[Stored data]

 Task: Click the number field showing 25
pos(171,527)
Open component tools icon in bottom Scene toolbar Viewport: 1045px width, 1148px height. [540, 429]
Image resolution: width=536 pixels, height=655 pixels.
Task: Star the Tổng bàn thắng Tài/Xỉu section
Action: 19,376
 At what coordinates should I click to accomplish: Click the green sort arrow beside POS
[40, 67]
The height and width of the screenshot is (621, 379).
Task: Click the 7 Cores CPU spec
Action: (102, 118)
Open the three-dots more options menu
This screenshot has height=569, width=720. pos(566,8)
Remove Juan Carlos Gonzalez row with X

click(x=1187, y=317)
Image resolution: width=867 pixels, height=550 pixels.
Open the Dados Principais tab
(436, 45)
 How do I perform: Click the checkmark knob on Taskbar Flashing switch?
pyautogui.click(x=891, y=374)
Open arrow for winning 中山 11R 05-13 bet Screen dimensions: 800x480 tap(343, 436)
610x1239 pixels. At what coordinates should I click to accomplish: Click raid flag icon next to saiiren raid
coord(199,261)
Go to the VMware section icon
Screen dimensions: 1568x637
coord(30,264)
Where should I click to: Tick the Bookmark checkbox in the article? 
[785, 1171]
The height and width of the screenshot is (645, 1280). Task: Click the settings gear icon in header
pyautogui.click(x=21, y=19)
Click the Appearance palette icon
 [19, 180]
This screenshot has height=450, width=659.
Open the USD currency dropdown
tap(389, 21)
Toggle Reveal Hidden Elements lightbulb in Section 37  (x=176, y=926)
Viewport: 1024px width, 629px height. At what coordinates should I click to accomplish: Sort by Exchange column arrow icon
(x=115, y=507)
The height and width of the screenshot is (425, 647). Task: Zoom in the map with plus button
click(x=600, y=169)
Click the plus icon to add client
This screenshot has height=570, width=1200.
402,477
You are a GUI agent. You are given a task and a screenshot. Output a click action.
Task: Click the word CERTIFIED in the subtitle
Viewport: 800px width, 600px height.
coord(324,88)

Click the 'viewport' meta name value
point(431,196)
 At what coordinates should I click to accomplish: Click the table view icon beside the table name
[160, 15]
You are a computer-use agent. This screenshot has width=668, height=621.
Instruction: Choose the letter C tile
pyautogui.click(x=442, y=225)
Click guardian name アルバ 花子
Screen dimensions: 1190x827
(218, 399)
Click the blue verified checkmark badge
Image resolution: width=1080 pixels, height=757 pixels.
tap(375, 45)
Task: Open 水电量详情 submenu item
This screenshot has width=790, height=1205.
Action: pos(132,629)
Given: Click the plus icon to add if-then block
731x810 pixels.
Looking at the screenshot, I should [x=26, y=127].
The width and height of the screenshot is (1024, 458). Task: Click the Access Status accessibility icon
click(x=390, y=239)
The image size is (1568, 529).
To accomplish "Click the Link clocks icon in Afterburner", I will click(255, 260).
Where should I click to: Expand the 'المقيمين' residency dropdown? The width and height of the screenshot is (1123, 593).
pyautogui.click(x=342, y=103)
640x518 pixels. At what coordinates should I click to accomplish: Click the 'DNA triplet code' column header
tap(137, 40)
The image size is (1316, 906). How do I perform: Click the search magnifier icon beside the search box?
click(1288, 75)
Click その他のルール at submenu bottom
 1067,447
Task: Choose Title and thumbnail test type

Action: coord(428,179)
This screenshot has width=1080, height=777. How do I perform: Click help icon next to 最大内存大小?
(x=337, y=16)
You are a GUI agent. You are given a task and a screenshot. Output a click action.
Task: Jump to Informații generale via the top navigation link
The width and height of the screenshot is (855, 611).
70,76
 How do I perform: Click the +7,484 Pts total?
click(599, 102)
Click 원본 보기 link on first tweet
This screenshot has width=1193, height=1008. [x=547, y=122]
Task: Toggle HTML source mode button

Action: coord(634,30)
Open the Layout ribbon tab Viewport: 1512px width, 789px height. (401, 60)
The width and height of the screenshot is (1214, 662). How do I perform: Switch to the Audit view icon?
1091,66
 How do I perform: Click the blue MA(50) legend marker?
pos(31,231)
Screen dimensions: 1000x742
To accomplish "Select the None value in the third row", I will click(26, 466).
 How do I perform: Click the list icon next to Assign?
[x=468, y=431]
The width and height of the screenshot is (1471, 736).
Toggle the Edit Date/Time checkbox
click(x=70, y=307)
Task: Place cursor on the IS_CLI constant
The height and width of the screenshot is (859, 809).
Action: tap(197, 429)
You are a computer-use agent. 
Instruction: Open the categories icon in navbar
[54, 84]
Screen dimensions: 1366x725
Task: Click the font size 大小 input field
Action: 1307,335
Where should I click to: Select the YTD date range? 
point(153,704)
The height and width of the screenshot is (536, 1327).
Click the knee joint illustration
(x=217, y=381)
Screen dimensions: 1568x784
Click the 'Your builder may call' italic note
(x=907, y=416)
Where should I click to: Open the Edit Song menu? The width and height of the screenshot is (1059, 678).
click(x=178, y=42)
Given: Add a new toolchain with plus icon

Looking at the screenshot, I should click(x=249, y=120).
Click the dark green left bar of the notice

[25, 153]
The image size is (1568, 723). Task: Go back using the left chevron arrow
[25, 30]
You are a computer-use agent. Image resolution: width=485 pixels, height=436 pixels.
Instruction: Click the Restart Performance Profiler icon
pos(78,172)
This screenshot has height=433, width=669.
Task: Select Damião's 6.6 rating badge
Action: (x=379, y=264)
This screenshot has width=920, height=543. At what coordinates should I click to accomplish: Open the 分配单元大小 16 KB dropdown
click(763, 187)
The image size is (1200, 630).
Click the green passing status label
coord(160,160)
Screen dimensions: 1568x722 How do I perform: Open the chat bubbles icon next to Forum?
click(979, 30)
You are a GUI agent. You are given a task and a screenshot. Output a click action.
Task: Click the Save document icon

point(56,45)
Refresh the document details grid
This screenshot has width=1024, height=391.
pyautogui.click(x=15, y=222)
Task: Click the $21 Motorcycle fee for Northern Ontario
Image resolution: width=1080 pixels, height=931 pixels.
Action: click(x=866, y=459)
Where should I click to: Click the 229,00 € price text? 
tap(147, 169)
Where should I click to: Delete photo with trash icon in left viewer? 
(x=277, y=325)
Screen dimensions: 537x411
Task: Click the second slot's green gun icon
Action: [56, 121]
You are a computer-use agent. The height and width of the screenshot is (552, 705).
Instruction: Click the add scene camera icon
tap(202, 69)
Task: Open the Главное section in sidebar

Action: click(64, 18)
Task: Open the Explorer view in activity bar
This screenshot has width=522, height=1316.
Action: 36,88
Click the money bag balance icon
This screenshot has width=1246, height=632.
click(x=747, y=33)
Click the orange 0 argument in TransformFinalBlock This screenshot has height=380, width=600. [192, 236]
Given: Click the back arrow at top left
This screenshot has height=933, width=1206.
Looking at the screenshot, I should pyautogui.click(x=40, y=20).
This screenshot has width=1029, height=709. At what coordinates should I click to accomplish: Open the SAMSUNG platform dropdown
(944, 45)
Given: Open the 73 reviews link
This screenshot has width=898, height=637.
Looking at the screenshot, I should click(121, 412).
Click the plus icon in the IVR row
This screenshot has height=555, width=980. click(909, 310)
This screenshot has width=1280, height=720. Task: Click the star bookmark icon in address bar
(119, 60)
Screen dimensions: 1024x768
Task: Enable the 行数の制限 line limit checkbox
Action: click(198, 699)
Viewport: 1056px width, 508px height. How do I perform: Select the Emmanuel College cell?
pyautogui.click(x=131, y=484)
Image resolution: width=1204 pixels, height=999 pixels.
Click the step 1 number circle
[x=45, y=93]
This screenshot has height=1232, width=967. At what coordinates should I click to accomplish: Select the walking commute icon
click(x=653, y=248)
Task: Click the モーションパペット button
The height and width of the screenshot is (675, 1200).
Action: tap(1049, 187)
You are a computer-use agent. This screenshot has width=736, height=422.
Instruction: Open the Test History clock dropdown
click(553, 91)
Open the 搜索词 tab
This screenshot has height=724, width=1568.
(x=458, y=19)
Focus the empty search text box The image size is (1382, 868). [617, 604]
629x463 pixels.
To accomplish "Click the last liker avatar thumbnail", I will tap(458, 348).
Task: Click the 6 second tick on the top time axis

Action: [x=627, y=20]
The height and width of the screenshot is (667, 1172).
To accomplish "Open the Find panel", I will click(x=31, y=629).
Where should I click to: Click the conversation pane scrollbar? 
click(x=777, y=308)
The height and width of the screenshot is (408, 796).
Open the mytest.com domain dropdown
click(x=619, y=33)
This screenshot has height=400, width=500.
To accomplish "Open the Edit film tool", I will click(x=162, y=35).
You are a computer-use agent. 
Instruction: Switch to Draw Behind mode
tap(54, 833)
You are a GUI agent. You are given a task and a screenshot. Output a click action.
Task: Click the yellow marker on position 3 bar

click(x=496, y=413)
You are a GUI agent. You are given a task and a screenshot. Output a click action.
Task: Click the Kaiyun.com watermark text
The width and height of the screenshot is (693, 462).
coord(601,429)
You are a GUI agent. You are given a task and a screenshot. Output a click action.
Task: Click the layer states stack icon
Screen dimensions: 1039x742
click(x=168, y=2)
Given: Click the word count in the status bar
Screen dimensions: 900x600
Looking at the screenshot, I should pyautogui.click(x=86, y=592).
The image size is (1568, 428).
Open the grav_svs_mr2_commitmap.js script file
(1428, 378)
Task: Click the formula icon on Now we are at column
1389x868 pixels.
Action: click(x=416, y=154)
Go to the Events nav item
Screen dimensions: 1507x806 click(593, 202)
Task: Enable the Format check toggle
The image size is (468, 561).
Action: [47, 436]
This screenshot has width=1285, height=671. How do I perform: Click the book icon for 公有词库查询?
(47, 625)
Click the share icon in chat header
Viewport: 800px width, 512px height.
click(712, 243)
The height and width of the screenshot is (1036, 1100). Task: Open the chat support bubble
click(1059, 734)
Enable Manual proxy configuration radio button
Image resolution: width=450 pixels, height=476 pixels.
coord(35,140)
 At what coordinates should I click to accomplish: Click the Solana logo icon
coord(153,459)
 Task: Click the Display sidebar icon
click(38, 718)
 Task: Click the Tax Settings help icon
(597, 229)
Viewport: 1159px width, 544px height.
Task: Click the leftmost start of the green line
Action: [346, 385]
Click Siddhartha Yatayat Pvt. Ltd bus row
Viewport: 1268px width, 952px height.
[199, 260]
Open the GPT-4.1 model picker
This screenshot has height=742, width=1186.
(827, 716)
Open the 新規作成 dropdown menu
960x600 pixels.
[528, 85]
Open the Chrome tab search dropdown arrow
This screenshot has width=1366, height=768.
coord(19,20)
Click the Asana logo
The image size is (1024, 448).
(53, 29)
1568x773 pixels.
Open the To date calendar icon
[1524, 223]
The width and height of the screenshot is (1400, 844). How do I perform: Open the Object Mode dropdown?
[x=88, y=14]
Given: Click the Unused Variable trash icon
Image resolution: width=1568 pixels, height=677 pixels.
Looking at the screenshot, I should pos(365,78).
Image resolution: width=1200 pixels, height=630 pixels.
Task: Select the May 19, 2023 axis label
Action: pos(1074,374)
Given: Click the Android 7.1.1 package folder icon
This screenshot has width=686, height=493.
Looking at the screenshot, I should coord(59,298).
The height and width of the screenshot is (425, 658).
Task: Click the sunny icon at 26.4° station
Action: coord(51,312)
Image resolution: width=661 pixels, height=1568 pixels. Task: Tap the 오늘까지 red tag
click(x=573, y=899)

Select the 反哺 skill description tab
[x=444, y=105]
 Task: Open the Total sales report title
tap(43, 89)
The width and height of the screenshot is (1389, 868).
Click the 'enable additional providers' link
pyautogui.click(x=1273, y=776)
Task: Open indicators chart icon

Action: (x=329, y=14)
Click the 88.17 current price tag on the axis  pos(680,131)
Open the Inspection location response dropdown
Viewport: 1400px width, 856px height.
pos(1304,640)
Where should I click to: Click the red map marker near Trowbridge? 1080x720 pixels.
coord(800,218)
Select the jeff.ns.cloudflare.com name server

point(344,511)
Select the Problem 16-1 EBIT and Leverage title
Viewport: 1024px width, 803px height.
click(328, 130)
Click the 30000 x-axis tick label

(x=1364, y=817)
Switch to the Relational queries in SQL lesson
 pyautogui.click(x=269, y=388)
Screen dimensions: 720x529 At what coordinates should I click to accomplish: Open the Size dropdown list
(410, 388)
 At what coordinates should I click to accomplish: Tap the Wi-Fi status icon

## Problem description
Out of the entries, pull every line that mentions "word".

## Answer section
Task: Click the word CERTIFIED in the subtitle
Given: Click the word count in the status bar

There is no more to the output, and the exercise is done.